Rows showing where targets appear
- - - -

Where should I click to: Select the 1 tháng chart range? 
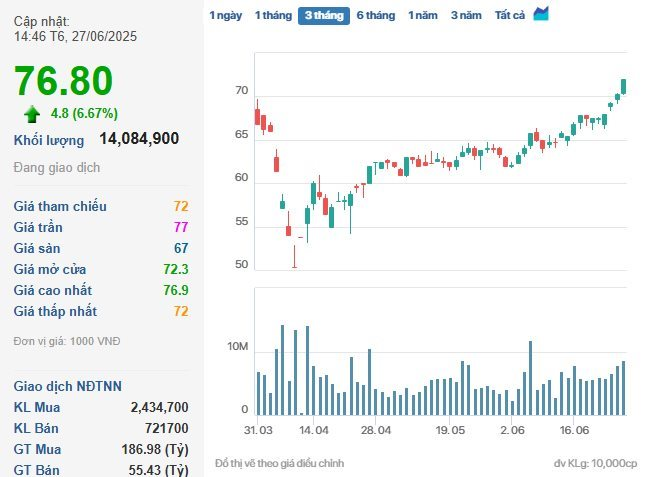[x=273, y=16]
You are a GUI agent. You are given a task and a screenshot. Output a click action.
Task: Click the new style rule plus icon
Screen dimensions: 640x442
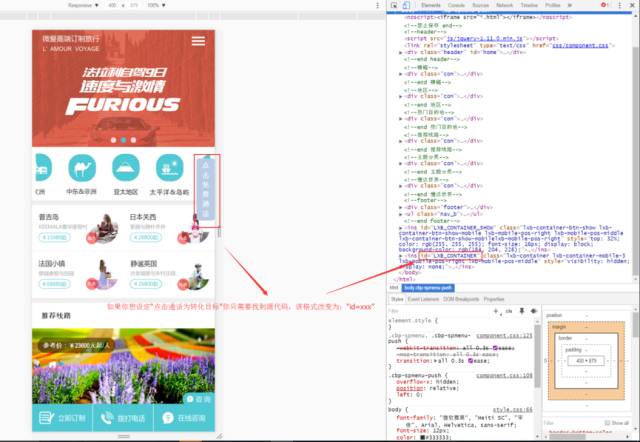496,311
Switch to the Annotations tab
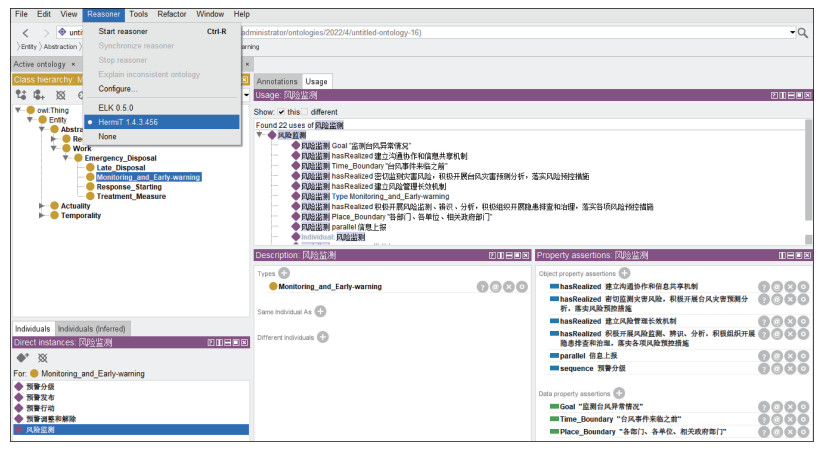 pos(277,81)
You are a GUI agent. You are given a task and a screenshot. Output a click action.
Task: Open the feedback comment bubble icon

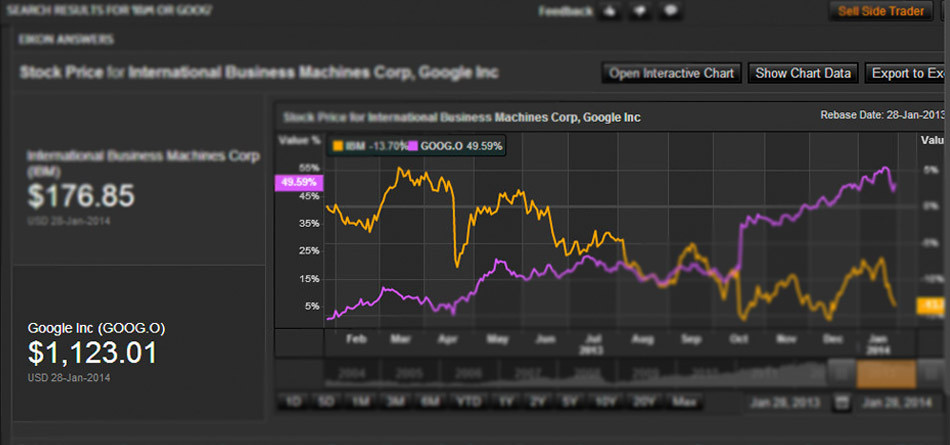coord(671,11)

- - - -

**EXERCISE BRIEF**
Quote every line of the listing above word for word, omitting the pictures.

**TASK RESPONSE**
Where should I click to: Select the 1 tháng chart range? 
[x=273, y=16]
You are a GUI agent. You are given a task and a screenshot. Output a click action.
Task: Click the new style rule plus icon
Screen dimensions: 640x442
496,311
Switch to the Annotations tab
 pos(277,81)
You are a GUI agent. You are given a task and a screenshot. Output a click action.
Task: Open the feedback comment bubble icon

coord(671,11)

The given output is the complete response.